Wednesday, July 8, 2015

John C Foster Takes it to the Toilet




Oh yes! We are absolutely running a series on bathroom reading! So long as it's taking place behind the closed  (or open, if that's the way you swing) bathroom door, we want to know what it is. It can be a book, the back of the shampoo bottle, the newspaper, or Twitter on your cell phone - whatever helps you pass the time...



Today, John C Foster takes it to the toilet. John writes thrillers and dark fiction and lives in New York City with his lady, Linda, and their dog, Coraline. Perpetual Motion Machine Publishing will publish Foster’s first novel, Dead Men, in July, 2015. For more information on Dead Men and his other work, please visit www.johnfosterfiction.com.

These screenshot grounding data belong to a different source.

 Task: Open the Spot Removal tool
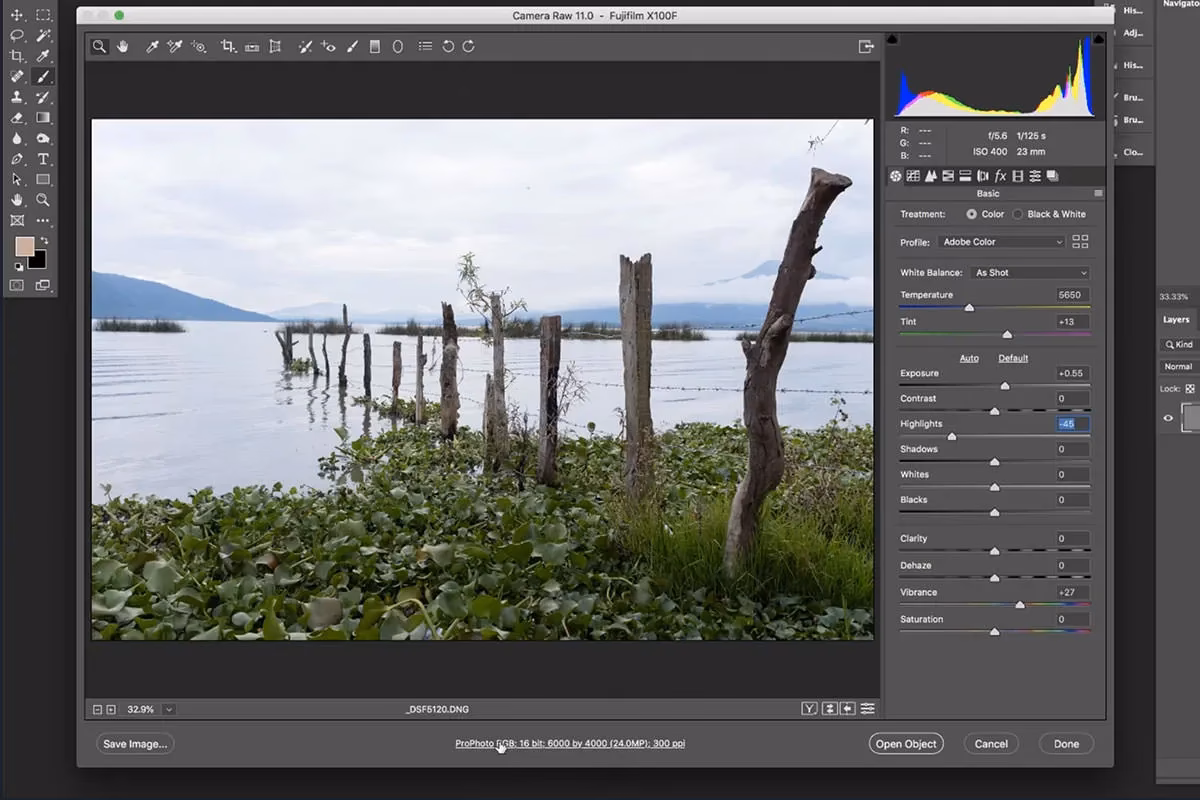pos(306,46)
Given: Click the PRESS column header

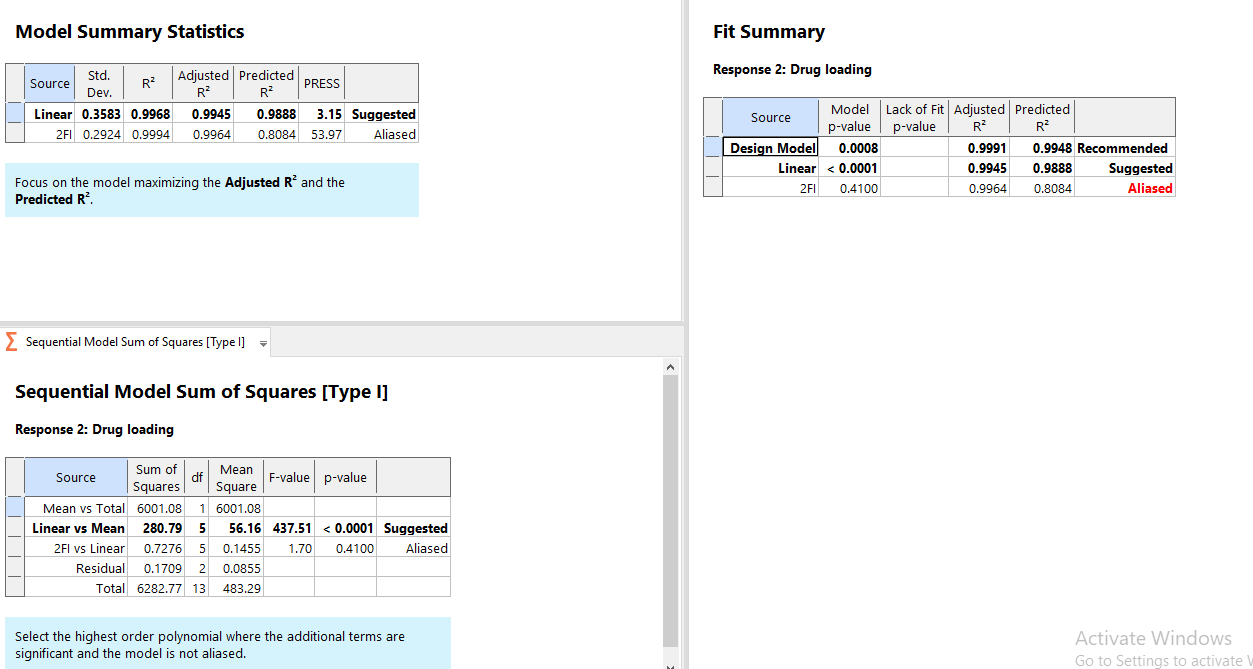Looking at the screenshot, I should tap(322, 83).
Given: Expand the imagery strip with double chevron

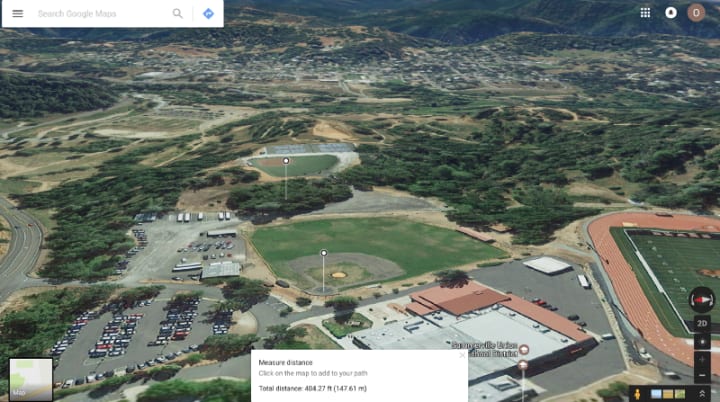Looking at the screenshot, I should click(x=702, y=394).
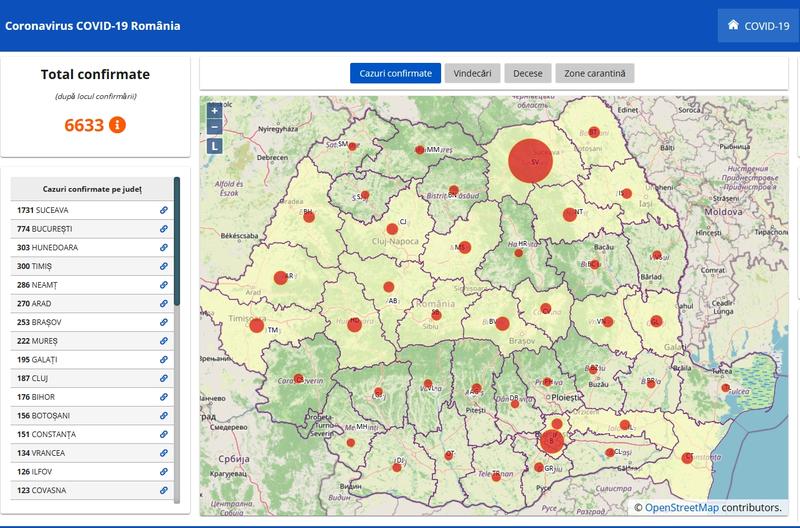Screen dimensions: 800x528
Task: Click the home icon in the header
Action: [x=733, y=25]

The Porcelain Fortress of Solitude





I’ll tell you up front, I can’t relax. I can control myself, I can concentrate intensely, but I’ll be damned if I can just sit back and listen to the wind – I envy people who can. To slow down my RPMs I have to do something…water the plants in our little New York City roof garden, take the dog to the park for a run around, work out until I have no choice but to collapse. I can’t just zen out…except in one place.

My fortress of solitude.

My chamber of chill.

The bathroom. (Oh cut it out, you know it’s the adult version of a tree fort, especially in the city). But I don’t just abase myself at the holy throne for a few minutes of wordy release, I…

(Steeling myself)

I take baths. No, I don’t light candles and play old John Tesh tapes, I just don’t have a hot tub at home and the bathtub is the closest thing I’ve got. (Cool aside, a friend in Greenwich Village has her bathtub in the kitchen – how awesome would it be to be able to reach the fridge from the tub?) Seriously though, I run the hot water, lean back into the heat and white noise and read.

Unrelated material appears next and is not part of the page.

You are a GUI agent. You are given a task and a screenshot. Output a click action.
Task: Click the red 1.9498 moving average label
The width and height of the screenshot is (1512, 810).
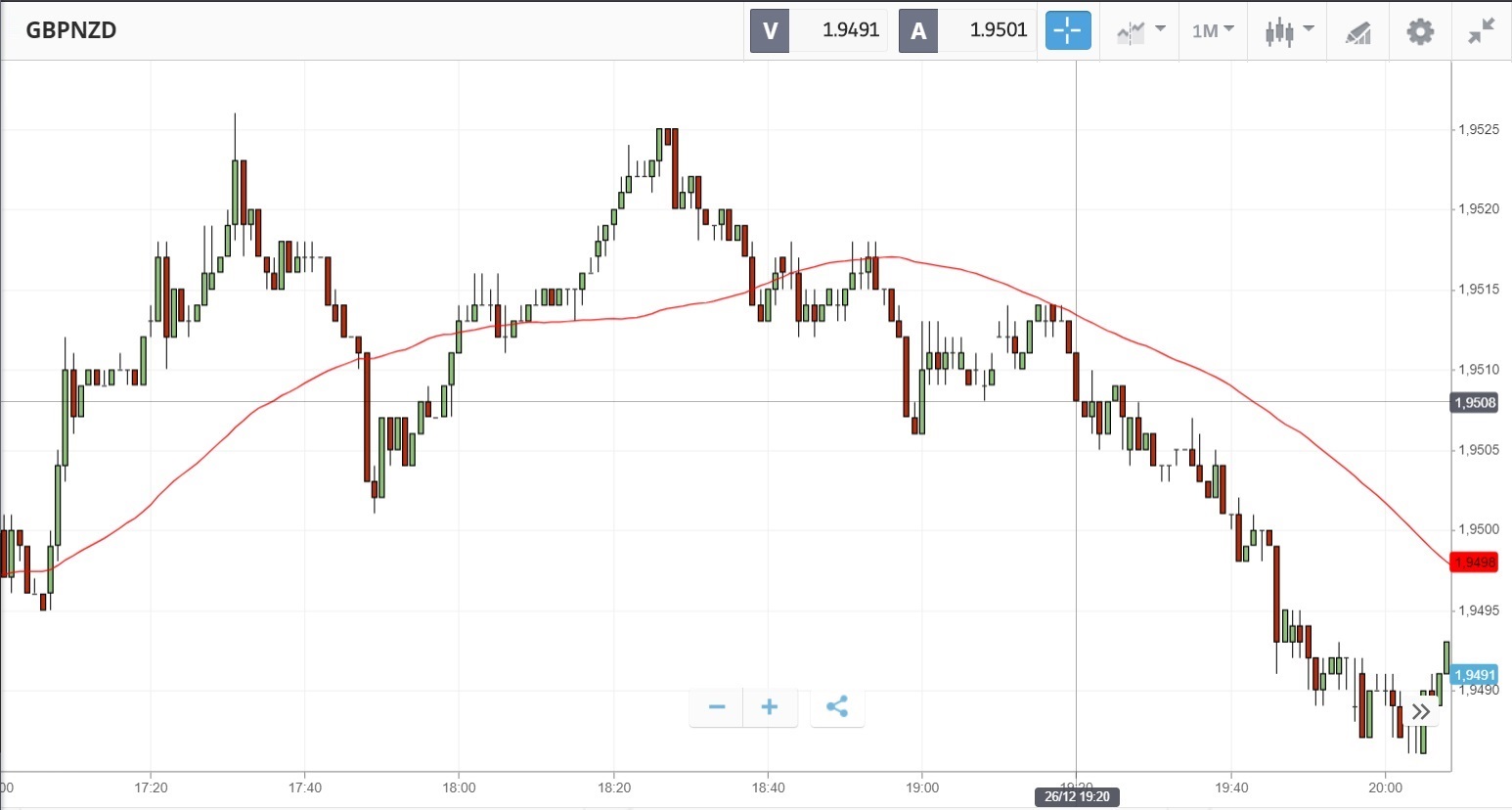(x=1474, y=562)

Not toilet books – I mean, we have those too, Calvin and Hobbes, the Shakespearean Insult Generator and Great Lies to Tell Small Kids rest within easy reach. But my rectangular Jacuzzi is for serious, pickle your toes reading. I tend to have more than one book going at a time and when I do, I counter program the books against each other with both bedtime reading and bathtub reading in mind. Right now, I’m waist deep in the novel Point Hollow by the talented Rio Youers and the collection of short fiction and poetry Blood Will Have Its Season by Joseph S. Pulver, Sr.

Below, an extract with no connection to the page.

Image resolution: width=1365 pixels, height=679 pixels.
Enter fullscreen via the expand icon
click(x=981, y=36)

Point Hollow is a new twist on the classic small town haunted by secrets story, but instead of Hill House, it’s a damned hill itself, a mountain that the locals call Abraham’s Faith looms over the town and it demands sacrifices. Blood sacrifices in a cave filled with the bones of children. This is my immersion story when I know I have time to lay back with it and follow a guy named Matt as he returns to the site of his childhood terror and another fella named Oliver who…well, read it and find out.

Small towns with terrible secrets draw me like a moth to flame. There are many other small town terrors, but Salem’s Lot by Stephen King lurks at the top of that particular heap in my dark heart. Wandering in its own frightening orbit are the Oxrun Station stories of the great Charles L. Grant. Can today’s writers hit this classic genre with the same deceptive pacing and inevitability? Will the new story ring in the memory as do the old?

It’s with real joy that I picked up Youers’s novel, a contemporary tale that manages the neat trick of picking up those old time vibrations with a present day voice. If you like to wander in bad places, Point Hollow is a great read.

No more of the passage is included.